A seguir, otro avión se estrelló contra la torre sur del mismo complejo de comercio, un tercero contra el edificio Pentágono en el estado de Virginia y un cuarto se precipitó a tierra en un campo cercano a la localidad de Shanksville en el estado de Pensilvania. Mucho tardaron en comprender los sistemas de seguridad lo que sucedía: un suicida ataque terrorista. Horas después, el grupo Al Qaeda, liderado por el hoy fallecido Osama bin Laden (que Dios lo perdone porque yo no puedo), es señalado como el autor de los siniestros.
Hace diez años, a miles de ciudadanos de a pie que hacían su vida normal en Nueva York, en las adyacencias de Shanksville y en el Pentágono se les ejecutó. Su delito era existir. Simplemente existir. Aquello no fue una declaración de guerra ni una protesta. Fue la más horrenda masacre vivida en Estados Unidos desde el ataque a Pearl Harbor en 1941.
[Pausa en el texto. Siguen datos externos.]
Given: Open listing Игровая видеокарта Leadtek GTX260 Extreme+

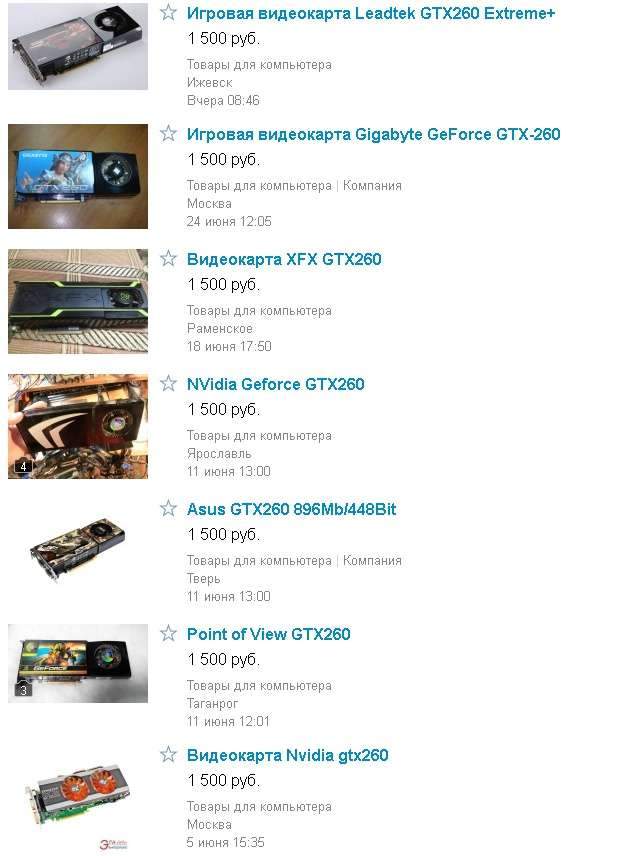Looking at the screenshot, I should pos(371,13).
Sabemos los terribles números de los atentados pero no sobra insistir: 2.973 fallecidos, incluyendo los 246 en los aviones. Ni uno solo de los pasajeros sobrevivió. 2.602 perecieron en el WTC y 125 en el Pentágono. En esas cifras hay que destacar 343 bomberos del FDNY (Bomberos de Nueva York), 23 efectivos del NYPD (policía de la ciudad de Nueva York) y 37 policías de la NYPA (autoridad de los puertos de Nueva York y Nueva Jersey). Hasta hoy no han podido ser hallados los restos de 24 personas que figuran en la lista de “Missing” (desaparecidos). Miles fueron heridos en el cuerpo y el espíritu. Centenares de viudas, viudos y huérfanos lloran a sus “caídos” en un ajusticiamiento sumario.
Parte del paisaje
Los llamamos “víctimas”. Sabemos que aún muchas heridas no han sanado, que víctima no fue sólo aquel país sino buena parte del planeta, por no decir todo. Pero las víctimas han comenzado a ser parte del paisaje.
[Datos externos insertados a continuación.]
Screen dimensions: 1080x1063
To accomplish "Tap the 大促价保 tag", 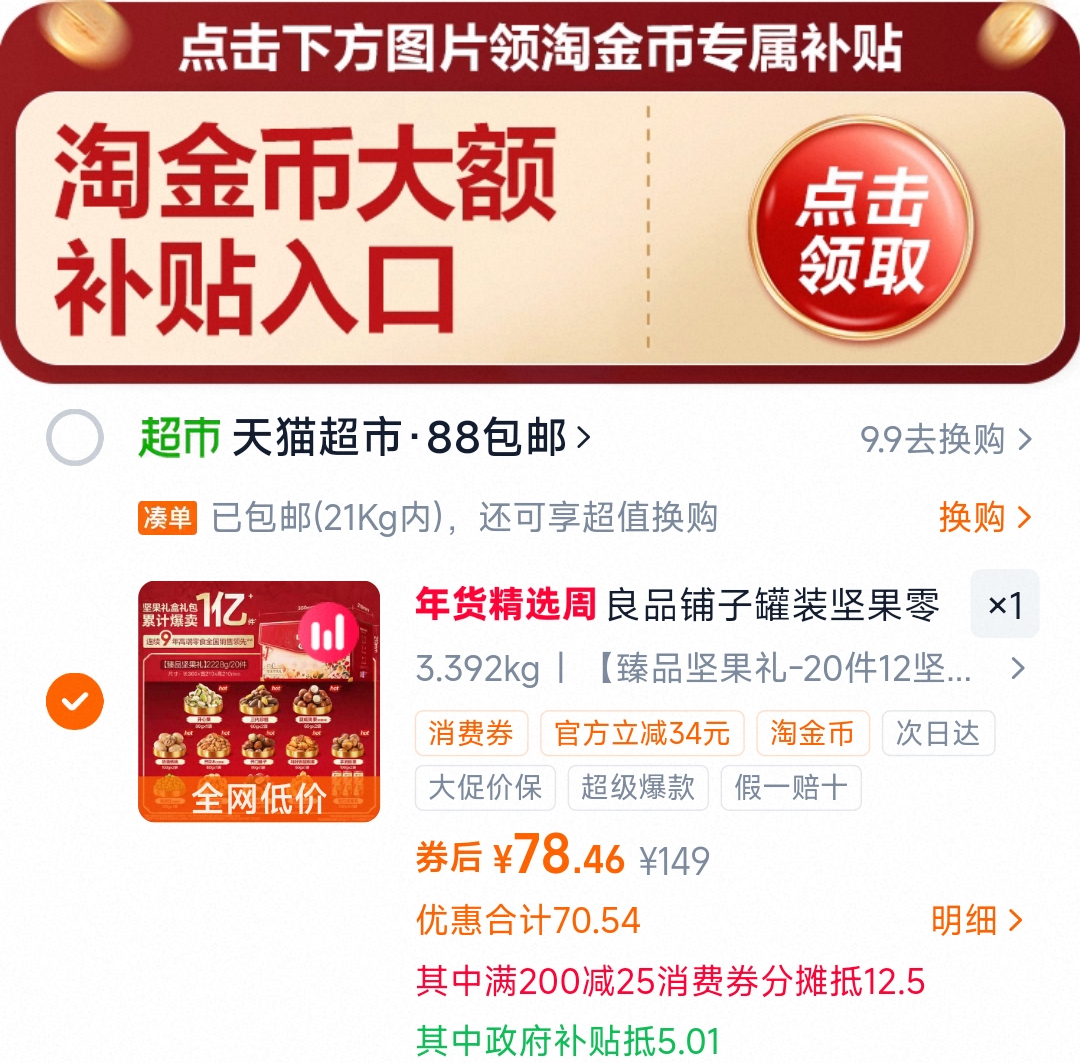I will pos(485,787).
La mañana de aquel 11 de septiembre a los estadounidenses no les fue declarada la guerra. En el episodio se rompieron todos los tratados y acuerdos que regularizan las guerras modernas. No hubo declaratoria previa ni ultimátum ni carta de condiciones. Los atacantes usaron aviones civiles. Y, con la cobardía que caracteriza a los infames y escudándose tras un muy mal entendido concepto del Islam y una pésima interpretación del Corán, aquellos perversos acabaron en poco más de dos horas con la tranquilidad del hemisferio. Impusieron lo que buscaban con sus maléficos actos: el más profundo terror.
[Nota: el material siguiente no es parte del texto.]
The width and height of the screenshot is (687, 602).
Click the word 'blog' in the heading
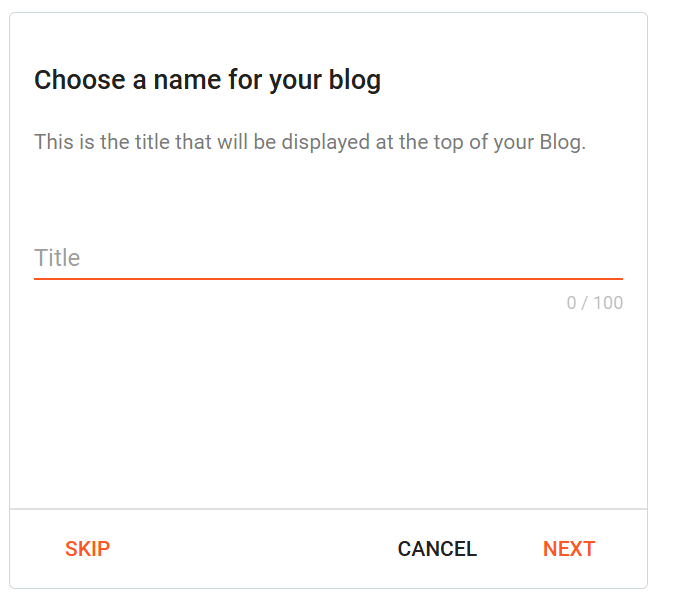coord(355,81)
No es posible negociar con los terroristas. Carecen de todo vestigio de humanidad. Se creen superiores y con poder para poner en vilo a la población. Un terrorista es un violador de los más sacrosantos derechos humanos. De sus acciones somos víctimas, todos. No sólo quienes han perdido la vida o han sido heridos sino todos quienes habitamos este planeta que Dios nos dio.
Diez años más tarde y con secuelas como el atentado de marzo de 2004 en Atocha en Madrid, el de Londres en julio de 2005 y los innumerables ataques perpetrados en sitios ubicados sobre todo en el medio oriente, hay que recordar ese 11 de septiembre. Con dolor y con firmeza. El mundo entero tiene que decir No. No a la violencia. No al salvajismo. No al terrorismo. De lo contrario, los millones de víctimas de ataques terroristas habrán perdido su vida en vano. Las víctimas, de donde sean, no pueden ser parte del paisaje. Permitirlo es hacernos cómplices de los terroristas.
No soy “comeflor” pero soy sí firme creyente en la No Violencia. En el mundo los no violentos somos mayoría. Hagámonos sentir.